Ich beginne tief unten, bei einer Theorie der Sozialwissenschaften zu Ehe, Treue, Familie, Zweierbeziehung, sexueller Revolution … und ende ganz oben, bei konkreten Handlungen konkreter Menschen in den Städten, die wir kennen. Ich beginne mit einer Position, die die heterosexuelle, monogame Kleinfamilie zum Dreh-und Angelpunkt der Gesellschaft hochstilisiert hat. «Familismus» wird diese Fetischisierung von Familie, Monogamie und bürgerlicher Ehe genannt – ein in Österreich nicht gerade gängiger Terminus. Mithilfe des Schreckensbildes des «Aussterbens der Einheimischen» unternimmt die herrschende Politik zur Zeit die ideologische Anstrengung, via Neubewertung der Familie den demographischen Vorsprung der Alteingesessenen zu festigen.

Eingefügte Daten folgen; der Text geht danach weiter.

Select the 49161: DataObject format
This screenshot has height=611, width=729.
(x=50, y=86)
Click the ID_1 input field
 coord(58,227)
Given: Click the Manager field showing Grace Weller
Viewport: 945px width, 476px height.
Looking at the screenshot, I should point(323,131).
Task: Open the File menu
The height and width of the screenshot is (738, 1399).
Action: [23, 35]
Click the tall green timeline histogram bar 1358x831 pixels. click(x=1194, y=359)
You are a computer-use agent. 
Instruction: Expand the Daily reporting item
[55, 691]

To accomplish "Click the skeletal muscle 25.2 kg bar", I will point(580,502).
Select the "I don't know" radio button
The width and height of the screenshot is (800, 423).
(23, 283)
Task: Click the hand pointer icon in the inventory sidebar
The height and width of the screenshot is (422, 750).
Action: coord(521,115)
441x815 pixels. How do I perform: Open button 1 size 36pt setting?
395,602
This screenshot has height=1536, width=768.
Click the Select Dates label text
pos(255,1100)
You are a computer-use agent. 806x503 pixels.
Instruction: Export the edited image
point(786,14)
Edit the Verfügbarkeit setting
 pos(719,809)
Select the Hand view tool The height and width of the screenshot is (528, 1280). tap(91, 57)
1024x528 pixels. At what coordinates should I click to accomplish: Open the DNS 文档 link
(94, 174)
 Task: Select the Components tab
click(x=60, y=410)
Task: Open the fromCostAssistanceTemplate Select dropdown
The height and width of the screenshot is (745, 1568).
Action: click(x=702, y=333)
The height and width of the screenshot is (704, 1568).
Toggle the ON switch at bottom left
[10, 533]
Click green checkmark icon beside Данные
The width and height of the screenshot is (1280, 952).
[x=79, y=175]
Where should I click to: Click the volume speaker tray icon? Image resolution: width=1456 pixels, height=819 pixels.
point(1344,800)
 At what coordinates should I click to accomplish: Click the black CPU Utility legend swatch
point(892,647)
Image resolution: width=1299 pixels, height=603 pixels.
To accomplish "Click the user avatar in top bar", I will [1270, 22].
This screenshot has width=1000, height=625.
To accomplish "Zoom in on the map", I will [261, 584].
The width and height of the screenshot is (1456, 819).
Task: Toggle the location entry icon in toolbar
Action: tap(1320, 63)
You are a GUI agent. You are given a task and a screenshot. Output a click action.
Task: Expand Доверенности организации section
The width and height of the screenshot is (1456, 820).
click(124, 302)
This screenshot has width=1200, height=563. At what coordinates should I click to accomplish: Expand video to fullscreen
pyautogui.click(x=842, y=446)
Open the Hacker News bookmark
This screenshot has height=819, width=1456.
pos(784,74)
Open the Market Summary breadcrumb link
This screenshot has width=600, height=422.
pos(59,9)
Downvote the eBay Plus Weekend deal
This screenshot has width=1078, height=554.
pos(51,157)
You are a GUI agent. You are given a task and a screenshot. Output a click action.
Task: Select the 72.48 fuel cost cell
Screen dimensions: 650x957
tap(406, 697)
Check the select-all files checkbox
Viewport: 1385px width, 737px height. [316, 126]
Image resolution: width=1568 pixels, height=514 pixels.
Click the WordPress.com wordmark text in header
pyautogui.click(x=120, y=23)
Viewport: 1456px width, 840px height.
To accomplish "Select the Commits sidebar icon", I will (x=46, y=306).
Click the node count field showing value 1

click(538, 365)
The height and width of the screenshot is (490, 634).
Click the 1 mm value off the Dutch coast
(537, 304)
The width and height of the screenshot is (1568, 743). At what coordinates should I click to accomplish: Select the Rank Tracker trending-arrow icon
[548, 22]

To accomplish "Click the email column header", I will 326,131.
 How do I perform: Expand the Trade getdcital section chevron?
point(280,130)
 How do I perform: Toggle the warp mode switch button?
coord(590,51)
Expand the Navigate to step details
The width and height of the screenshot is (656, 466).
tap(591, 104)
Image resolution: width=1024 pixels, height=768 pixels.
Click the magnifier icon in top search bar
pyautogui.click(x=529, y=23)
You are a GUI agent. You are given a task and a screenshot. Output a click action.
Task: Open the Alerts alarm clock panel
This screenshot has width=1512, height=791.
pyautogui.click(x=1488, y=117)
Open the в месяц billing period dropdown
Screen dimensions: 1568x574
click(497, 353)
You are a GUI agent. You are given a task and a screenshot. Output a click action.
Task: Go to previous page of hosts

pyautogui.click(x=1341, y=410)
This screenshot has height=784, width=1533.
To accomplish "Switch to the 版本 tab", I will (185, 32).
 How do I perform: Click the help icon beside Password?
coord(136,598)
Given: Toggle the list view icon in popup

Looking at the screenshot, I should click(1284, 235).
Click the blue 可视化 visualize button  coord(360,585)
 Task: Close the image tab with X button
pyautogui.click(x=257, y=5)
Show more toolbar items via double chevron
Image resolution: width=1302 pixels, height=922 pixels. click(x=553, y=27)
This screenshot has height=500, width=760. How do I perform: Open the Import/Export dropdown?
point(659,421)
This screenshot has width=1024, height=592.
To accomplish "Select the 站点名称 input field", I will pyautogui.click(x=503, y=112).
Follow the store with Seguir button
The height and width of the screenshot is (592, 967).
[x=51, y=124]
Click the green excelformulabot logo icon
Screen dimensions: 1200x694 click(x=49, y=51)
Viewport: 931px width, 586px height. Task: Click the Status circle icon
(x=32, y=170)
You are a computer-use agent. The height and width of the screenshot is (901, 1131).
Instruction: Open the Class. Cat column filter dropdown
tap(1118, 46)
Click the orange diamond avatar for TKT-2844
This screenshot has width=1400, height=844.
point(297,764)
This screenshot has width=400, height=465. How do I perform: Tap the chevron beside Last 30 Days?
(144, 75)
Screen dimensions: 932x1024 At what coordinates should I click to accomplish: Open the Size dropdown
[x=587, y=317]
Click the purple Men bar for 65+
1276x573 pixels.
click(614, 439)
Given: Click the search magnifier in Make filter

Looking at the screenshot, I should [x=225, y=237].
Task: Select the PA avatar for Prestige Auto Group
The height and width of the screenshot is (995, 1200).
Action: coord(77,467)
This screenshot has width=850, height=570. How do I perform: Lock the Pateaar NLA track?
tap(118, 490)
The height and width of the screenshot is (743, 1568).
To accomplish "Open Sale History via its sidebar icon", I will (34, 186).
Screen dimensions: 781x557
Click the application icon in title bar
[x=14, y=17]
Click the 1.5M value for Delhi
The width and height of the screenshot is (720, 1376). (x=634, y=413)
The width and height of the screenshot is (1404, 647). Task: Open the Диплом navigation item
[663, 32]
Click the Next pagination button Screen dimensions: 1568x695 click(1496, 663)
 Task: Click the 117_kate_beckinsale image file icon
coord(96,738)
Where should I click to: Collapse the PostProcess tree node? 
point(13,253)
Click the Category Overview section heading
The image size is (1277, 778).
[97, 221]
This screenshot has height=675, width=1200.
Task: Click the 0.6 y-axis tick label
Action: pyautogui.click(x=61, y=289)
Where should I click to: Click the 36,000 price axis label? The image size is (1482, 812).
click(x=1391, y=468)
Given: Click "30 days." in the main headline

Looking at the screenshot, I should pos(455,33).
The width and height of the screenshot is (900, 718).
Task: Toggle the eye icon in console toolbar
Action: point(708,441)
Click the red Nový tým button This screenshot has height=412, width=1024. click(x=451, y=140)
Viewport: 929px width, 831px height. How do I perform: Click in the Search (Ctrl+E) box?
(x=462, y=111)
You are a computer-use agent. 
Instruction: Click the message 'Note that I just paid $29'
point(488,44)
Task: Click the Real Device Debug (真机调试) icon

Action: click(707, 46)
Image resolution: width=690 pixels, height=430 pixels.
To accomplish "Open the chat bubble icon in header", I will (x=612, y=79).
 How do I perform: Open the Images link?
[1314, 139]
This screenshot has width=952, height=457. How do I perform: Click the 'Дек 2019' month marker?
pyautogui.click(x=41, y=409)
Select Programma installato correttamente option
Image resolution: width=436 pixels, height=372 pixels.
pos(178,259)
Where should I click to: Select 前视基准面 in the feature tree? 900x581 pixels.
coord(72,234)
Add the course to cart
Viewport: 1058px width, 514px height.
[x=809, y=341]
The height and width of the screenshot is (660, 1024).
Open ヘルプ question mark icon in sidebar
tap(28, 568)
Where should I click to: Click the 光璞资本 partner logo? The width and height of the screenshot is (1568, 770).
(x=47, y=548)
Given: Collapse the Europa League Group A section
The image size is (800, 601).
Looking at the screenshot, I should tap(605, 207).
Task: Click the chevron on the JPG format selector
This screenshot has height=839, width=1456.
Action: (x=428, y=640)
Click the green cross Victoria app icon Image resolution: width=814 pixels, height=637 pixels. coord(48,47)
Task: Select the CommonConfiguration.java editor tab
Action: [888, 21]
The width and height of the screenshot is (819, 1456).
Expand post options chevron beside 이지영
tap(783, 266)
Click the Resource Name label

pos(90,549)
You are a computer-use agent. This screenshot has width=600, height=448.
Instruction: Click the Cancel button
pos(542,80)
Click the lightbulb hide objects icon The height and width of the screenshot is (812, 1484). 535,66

Man könnte von einer Instrumentalisierung der Institution «Ehe» für rassistische Zielsetzungen sprechen.

Unter diesem Aspekt sind die «Liebesschlösser», die auf manchen Brückengeländern unserer Metropolen wie Schwärme von Heavy-Metal-Schmetterlingen über öffentlichen Gewässern aller Genres hängen, die liebenswertesten, verführerischsten, unwiderstehlichsten Erscheinungsformen von Familismus. Was die meisten Schlüssel-in-den-Fluss-Werfer_innen naturgemäß anders sehen.

Urbaner Brauch

Lange Zeit empfand ich das Anbringen von sogenannten Liebesschlössern als sympathischen neuen urbanen Brauch, als eine sich rasch weltweit ausbreitende Mode, die durchaus in die positiven Äußerungen der Globalisierung einzureihen wäre. Weil diesem Boom keine parlamentarische Initiative zugrunde liegt und weil es sich um einen von unten her entwickelten und von oben teils tolerierten, teils bekämpften modernen Volksbrauch handelt, wird er oft in den Rahmen der Bewegung für die Aneignung der Städte, für die Eroberung des öffentlichen Raums gestellt. Bekämpft wird er, weil die alten Brücken die Belastung nicht aushalten.

«Soziale Disziplinierung» hieß das Thema einer Podiumsdiskussion, zu der ich von der Volkshochschule Alsergrund eingeladen worden war. Die Organisatorinnen erwarteten von einem Ex-Augustin-Redaktionsmitglied besondere Kompetenzen in der Wahrnehmung gängiger Methoden, unangepasste Menschen in zufrieden raunzende Staatsbürger_innen und in anständige Normopath_innen zu verwandeln. Die Organisatorinnen kannten das Engagement des Augustin gegen «Totale Institutionen» wie Gefängnis, Internat, Kaserne und Psychiatrie, die das System zur Disziplinierung der Untertanen geschaffen hatte. Mir war allerdings mehr nach schwankendem Boden zumute: Die Disziplinierungsfunktion von Schule oder Gefängnis als bekannt voraussetzend, wollte ich mich mit den subtilen, meist unbewussten Formen der Selbstdisziplinierung auseinandersetzen.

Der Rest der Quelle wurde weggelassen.